Map for the synthetic method of nanoemulsion

2.2.3 Hydraulic fracturing fluids

The slickwater fracturing fluid (SWF) is composed of 0.05 wt% drag reducer and 2.00 wt% KCl, which is prepared based on the formulation used in oil fields. The viscosity of slickwater is 1.12 mPa s, which is close to that of water.

The guar gum fracturing fluid (GGF) includes 0.50 wt% hydroxypropyl guar gum, 0.30 wt% crosslinking stabilizer, 0.40 wt% crosslinker, 0.10 wt% gel breaker, and 2.00 wt% KCl powder, which is prepared based on the formulation used in oil fields.

Two sets of fluids were prepared for each fracturing fluid in this study. The first set of fluids was prepared based on the formulation used in oil fields, i.e., without any nanoemulsion. The second sets of fracturing fluids were prepared by adding nanoemulsion to the first set of fluids to evaluate the effect of nanoemulsion on the removal of water blocking damage, in which the nanoemulsion concentration was 0.30 wt% in the fracturing fluid.

Before use the two sets of guar gum fracturing fluid were placed in a water bath and heated at 80 °C for 4 h until the gel was completely broken up. The unbroken guar gum fracturing fluid had a stable viscosity of 100 mPa s after shearing at 170 s−1 for 1 h at 120 °C. The broken fracturing fluid had a viscosity of 1.25 mPa s.

2.3 Experimental methods and procedures

2.3.1 Water blocking damage evaluation

Hydraulic fracturing is a process through which a large number of fractures of various sizes are created in the rock. These fractured fractures and the natural micro-fractures allow the natural gas and/or crude oil trapped in formations to move to the wellbore. The damage caused by water retention is different in the reservoir matrix and fractures. It is necessary to investigate the differences in water blocking damage to reservoir matrix (uncracked cores) and fractures (cracked cores).

The experimental procedures for evaluating water blocking damage are as follows:

  1. 1.

    The core sample was saturated with 2.00 wt% KCl brine for 24 h by the vacuum method.

  2. 2.

    The brine-saturated core sample was installed into the core holder and then 3–5 pore volume (PV) of KCl brine was continuously injected to ensure that the core sample was completely saturated.

  3. 3.

    The saturated core sample was centrifuged with a centrifuge LXJ02 at 3000–20,000 RPM. The core sample was removed at different centrifugation times to measure the core weight for calculating the residual water saturation. And then wet N2 was used to measure the core permeability kD (STY-2 gas permeability tester) at different water saturations.

The corresponding permeability damage rate (D) was calculated from Eq. (1).

$$ D = {{\left( {k_{0} - k_{\text{D}} } \right)} \mathord{\left/ {\vphantom {{\left( {k_{0} - k_{\text{D}} } \right)} {k_{0} \times 100\% }}} \right. \kern-0pt} {k_{0} \times 100\% }} $$
(1)

where k0 is the initial permeability of the core sample (at water saturation of 0), 10−3 μm2; kD is the core permeability at different water saturations.

WRITTEN TASKS →
a – Transcribe the stretch from "The core sample was saturated" through "tester) at different water saturations." in the passage on hydraulic fracturing fluids.
b – In the passage on hydraulic fracturing fluids, what was the nanoemulsion concentration in the second set of fracturing fluids?

SUPPLIED INFORMATION →
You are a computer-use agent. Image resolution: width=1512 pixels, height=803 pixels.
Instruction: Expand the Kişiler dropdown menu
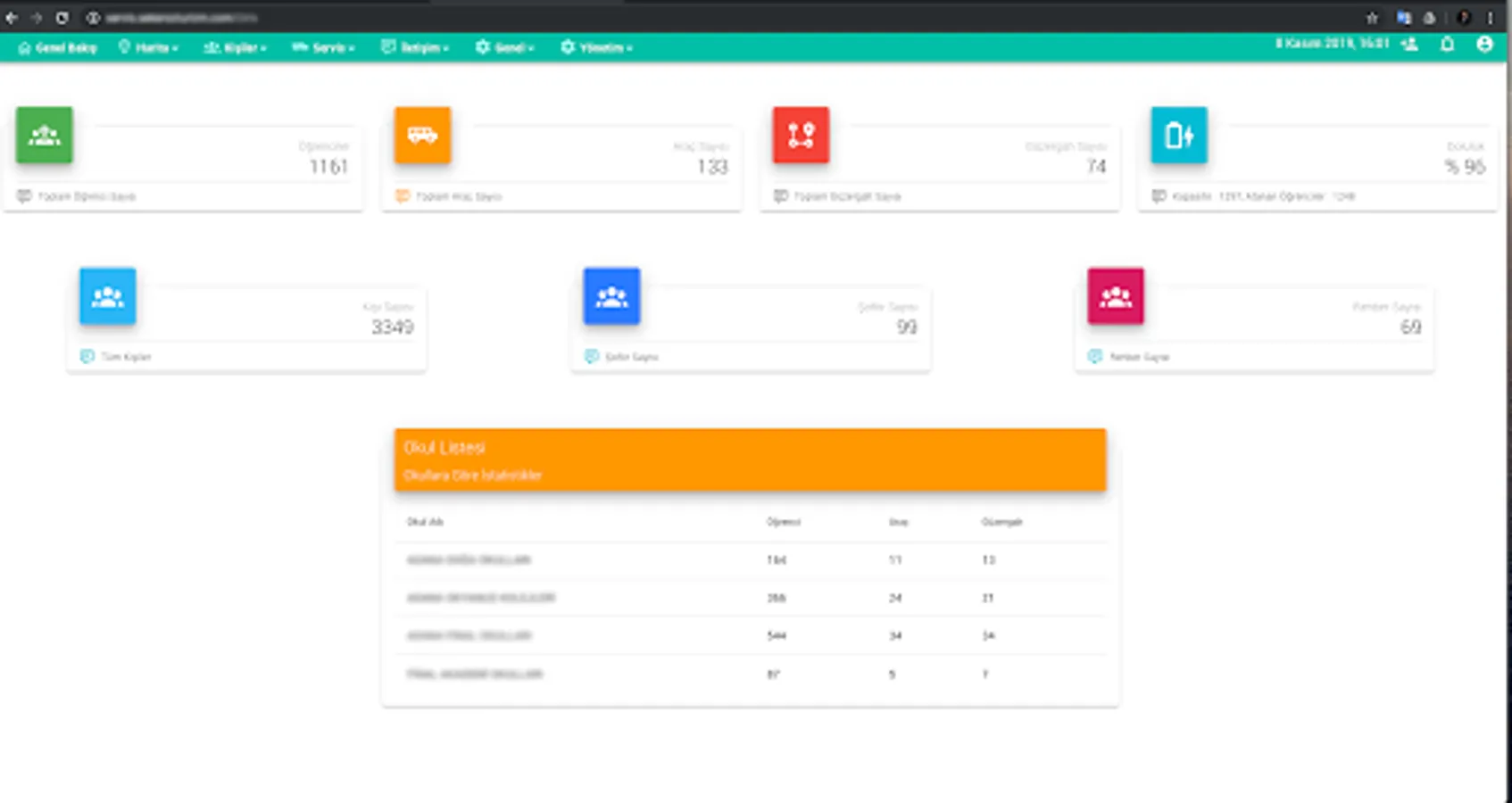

REPLIES →
a –
The core sample was saturated with 2.00 wt% KCl brine for 24 h by the vacuum method.

  2. 2.

    The brine-saturated core sample was installed into the core holder and then 3–5 pore volume (PV) of KCl brine was continuously injected to ensure that the core sample was completely saturated.

  3. 3.

    The saturated core sample was centrifuged with a centrifuge LXJ02 at 3000–20,000 RPM. The core sample was removed at different centrifugation times to measure the core weight for calculating the residual water saturation. And then wet N2 was used to measure the core permeability kD (STY-2 gas permeability tester) at different water saturations.

b – 0.30 wt%